Não obstante a revolução cultural e social em nosso país com o advento da Corte do Príncipe Regente D. João, acompanhado de toda a nobreza e a burocracia de Portugal, inclusive da Rainha Maria I, que havia sido afastada por uma junta médica desde 1792, os princípios revolucionários franceses já ecoavam por aqui. Não era incomum se ouvir falar em liberdade, igualdade e fraternidade. Inúmeras Ordens foram instaladas no Brasil, divulgando à sua maneira o ideal revolucionário.

O Brasil passou a ter vida própria e logo depois, em 1815, foi alçado a condição de Reino Unido de Portugal e Algarves. Mesmo com a queda de Napoleão (1814), D. João foi coroado no Brasil o 27º Rei de Portugal, tendo sido o primeiro monarca a tomar posse no continente americano. Com a Revolução Liberal do Porto, de cunho constitucionalista, em 1820, o Rei D. João VI foi obrigado a voltar a Portugal, deixando em seu lugar o Príncipe Regente Pedro, que em dezembro de 1822 foi coroado imperador do Brasil, com o título de Pedro I.

Essa passagem histórica tem uma enorme repercussão no direito brasileiro.

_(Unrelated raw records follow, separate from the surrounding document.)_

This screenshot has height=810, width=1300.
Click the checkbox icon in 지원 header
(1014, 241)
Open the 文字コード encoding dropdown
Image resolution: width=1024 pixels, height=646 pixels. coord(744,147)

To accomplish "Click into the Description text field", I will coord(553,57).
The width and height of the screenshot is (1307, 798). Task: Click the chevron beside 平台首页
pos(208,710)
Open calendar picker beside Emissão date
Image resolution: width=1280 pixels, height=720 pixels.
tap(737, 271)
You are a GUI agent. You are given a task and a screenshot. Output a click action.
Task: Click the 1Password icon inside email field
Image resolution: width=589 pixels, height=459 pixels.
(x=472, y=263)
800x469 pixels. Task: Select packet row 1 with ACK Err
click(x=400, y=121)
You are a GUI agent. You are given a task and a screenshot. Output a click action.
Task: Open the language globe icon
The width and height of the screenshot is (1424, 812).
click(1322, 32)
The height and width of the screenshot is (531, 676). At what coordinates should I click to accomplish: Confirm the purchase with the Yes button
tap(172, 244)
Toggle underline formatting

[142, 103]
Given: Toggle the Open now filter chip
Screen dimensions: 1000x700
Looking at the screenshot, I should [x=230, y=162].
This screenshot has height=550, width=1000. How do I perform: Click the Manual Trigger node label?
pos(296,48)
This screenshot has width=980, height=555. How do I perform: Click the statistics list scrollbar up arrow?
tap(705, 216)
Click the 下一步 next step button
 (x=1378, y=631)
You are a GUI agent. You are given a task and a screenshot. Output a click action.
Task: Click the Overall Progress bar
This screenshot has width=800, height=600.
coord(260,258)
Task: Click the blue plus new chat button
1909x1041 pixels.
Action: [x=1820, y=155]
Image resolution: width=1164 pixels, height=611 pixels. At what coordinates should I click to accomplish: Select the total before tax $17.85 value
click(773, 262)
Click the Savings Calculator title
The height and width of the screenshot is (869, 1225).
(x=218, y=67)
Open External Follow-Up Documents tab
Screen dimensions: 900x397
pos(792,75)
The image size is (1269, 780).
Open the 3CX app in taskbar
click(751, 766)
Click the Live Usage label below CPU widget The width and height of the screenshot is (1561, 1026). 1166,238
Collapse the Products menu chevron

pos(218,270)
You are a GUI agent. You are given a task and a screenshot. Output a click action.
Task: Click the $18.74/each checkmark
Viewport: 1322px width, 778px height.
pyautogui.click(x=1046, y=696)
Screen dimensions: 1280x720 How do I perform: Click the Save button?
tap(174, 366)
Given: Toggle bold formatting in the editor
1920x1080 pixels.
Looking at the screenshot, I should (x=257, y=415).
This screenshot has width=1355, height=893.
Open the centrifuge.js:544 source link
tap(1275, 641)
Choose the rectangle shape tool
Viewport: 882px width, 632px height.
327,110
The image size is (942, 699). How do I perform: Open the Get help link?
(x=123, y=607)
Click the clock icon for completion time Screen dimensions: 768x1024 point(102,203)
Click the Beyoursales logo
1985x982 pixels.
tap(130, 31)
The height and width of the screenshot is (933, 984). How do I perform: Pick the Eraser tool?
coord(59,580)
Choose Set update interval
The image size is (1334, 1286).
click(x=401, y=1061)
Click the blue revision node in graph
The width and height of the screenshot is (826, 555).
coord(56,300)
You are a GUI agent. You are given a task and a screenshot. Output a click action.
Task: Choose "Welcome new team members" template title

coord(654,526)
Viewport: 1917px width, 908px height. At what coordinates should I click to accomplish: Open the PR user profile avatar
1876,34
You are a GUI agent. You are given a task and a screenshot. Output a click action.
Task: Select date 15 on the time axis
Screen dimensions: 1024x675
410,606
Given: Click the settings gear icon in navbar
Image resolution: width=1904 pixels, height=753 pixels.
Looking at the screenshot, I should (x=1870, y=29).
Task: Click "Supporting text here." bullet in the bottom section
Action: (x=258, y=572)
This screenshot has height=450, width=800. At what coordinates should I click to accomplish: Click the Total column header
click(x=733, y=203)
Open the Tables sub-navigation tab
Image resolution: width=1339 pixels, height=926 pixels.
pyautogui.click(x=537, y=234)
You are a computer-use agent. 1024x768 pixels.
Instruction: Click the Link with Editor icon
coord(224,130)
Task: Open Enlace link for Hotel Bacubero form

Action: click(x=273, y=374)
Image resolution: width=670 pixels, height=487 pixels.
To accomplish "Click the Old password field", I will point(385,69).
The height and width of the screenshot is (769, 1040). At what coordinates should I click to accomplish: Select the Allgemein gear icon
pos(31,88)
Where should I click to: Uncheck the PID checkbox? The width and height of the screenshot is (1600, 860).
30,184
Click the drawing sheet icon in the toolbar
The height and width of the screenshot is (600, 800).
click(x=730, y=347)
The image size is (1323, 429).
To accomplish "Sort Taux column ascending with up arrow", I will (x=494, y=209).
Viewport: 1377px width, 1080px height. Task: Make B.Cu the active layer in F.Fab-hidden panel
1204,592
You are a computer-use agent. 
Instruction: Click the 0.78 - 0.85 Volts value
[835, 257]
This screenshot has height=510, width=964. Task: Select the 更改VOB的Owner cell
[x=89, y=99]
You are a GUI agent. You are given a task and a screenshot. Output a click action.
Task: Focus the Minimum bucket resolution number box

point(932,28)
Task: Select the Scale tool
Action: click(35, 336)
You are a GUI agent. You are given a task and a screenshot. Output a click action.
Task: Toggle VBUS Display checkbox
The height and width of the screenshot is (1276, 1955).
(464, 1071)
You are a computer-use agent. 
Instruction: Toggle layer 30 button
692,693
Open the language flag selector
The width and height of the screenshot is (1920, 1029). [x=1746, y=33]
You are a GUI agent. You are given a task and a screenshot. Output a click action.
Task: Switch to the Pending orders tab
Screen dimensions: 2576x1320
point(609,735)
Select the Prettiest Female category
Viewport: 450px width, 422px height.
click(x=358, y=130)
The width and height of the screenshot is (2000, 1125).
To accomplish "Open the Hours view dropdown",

Os movimentos liberais ganhavam força na Europa e repercutiam, por obviedade, por aqui, que até então utilizava a legislação portuguesa (Ordenações Filipinas). Tal fato, (vigência da legislação portuguesa) foi de alguma forma reforçado mesmo depois da independência, quando o Decreto de 20 de outubro de 1823 determinou a manutenção da legislação de Portugal no Brasil, naquilo em que não conflitasse com a sua soberania e com o novo regime.

É sintomático o fato de que no retorno de D. João VI a Portugal, tenha prontamente jurado a primeira Constituição portuguesa, que foi aprovada em 22 de setembro de 1822. Quinze dias antes, porém fora proclamada a independência do Brasil e em maio de 1823 iniciaram-se os trabalhos da primeira Assembléia Nacional Constituinte, logo depois dissolvida (12 de novembro de 1823) por ter muitos deputados liberais-democratas, que trabalhavam por uma Constituição que respeitasse mais os direitos individuais e limitasse o poder do imperador. Apesar desse fato, a primeira Constituição brasileira que foi outorgada em 25 de março de 1824, trouxe significativos avanços.

O historiador Thomas Skidmore [13], sobre o tema, ensina que "a elite brasileira absorveu muito de liberalismo político da Inglaterra. A Assembléia Constituinte delineou uma constituição sob a direção de José Bonifácio de Andrada e Silva, um proeminente proprietário de terra e jurista. Ele copiava, em grande medida, o sistema parlamentar inglês, com o objetivo de criar um governo controlado pela elite por meio de uma elegibilidade altamente restrita. O imperador Pedro I não gostou dela. Ele dissolveu a assembléia e arbitrariamente promulgou a sua própria constituição".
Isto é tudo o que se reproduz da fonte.